Of course, Edward had made his own recipe for killing. He'd taken silver hollow points and filled the end with holy water and mercury, then sealed the top with wax. I'd been afraid that the wax would make the bullets jam in a gun, but they ran through like silk ¨C smooth, dependable, like Edward himself. The ammo was a hell of a show. So Edward had told me. I hadn't used Edward's homemade surprise yet. I was still vaguely wary of them. He shouldn't have told me that they might jam the gun. Or maybe, I would have been nervous of them anyway. With these even if you hit in a non-lethal area, missed the heart, the head, everything vital, you still did damage. The holy water and silver mercury would explode through the vamp's body, burning where they touched. The holy water would cut through the body like acid, Hit a vamp even in a leg or arm with this shit, and they might lose all interest in killing you and just want to stop the pain.
I stared at the two boxes of ammo, and finally loaded up with the Hornady XTP, Edward's specials in their box. If I did have to shoot any vamps tonight I had no court order of execution, and carrying the homemade seemed too much like premeditation. Premeditation is the difference between first degree murder, and second degree murder or even manslaughter if you had a good lawyer and a sympathetic jury. There were people in jail at this very moment for killing vamps. I did not want to be one of them. Besides, we were just going down there to ask questions, nothing major. So I told myself as I closed the suitcase and left the other bullets behind.

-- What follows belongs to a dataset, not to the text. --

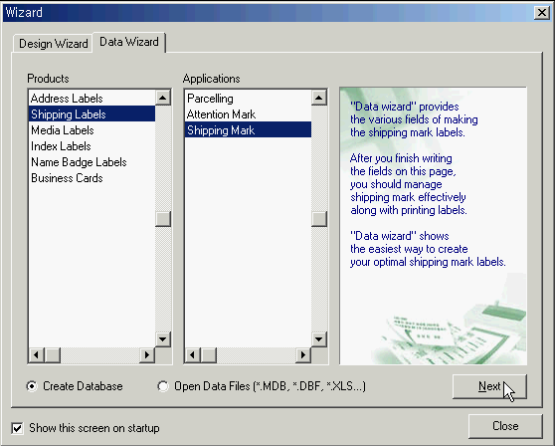555x446 pixels.
Task: Click Applications list scroll down arrow
Action: pyautogui.click(x=319, y=339)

But I knew better than most that what should be simple always grows complex when you add a vampire. Add a Master of the City, any city, and you never really know what you're walking into. I'd killed three Masters of the City: one with a sword, one with fire, one by killing their human servant. Never just a straight on shoot out. I probably wouldn't be shooting anyone tonight, but ... I loaded up my extra clip with the bullets. I'd only use them if I'd used up the first clip. If I emptied thirteen of the XTPs into something and it didn't go down, all bets were off. I'd worry about murder charges later, after I survived. Survival first. Try to stay out of jail second. My priorities in order, I slipped the extra clip into the right pocket of my jacket and went off to find Edward. He was, after all, the one who had taught me my priorities.